Le monde du sport a été pionnier en la matière. Lors de Jeux Olympiques de Mexico en 1968, deux athlètes noirs victorieux, Tommie Smith et John Carlos, tendent un poing fermé, en pleine lutte pour les droits civiques, quand retentit l’hymne américain. En 2016, le footballeur américain, Colin Kaepernick, un quaterback des 49ers de San Francisco, s’agenouille : ce geste, (Take a Knee) symbolisera la lutte contre le racisme en dénonçant les violences policières.

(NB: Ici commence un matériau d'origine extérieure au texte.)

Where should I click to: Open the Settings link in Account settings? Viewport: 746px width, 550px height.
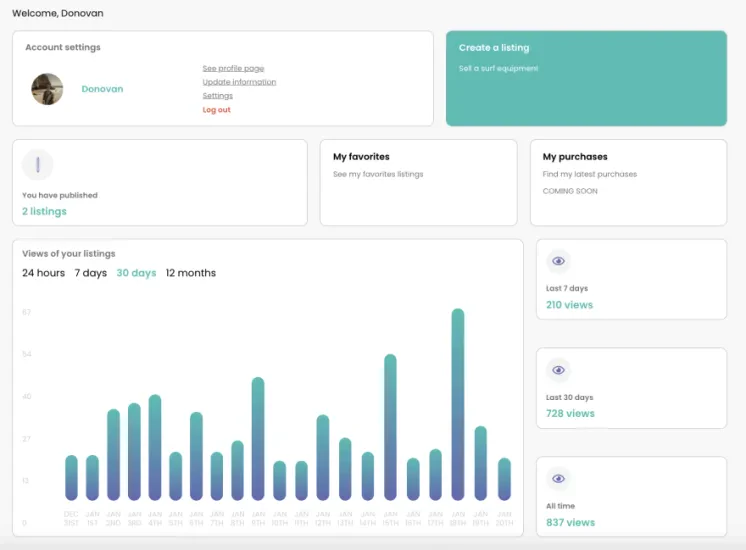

Depuis que les droits de retransmission des grands événements sportifs sont devenus une source de financement cruciale pour le mouvement sportif (fédérations et comités olympiques) comme pour le sport professionnel (en Europe comme aux États-Unis), les sponsors ont soutenu des équipes pour bénéficier des valeurs attachées au sport : l’esprit d’équipe, le respect des règles et de son adversaire (fair play). La victoire est belle quand elle est obtenue loyalement.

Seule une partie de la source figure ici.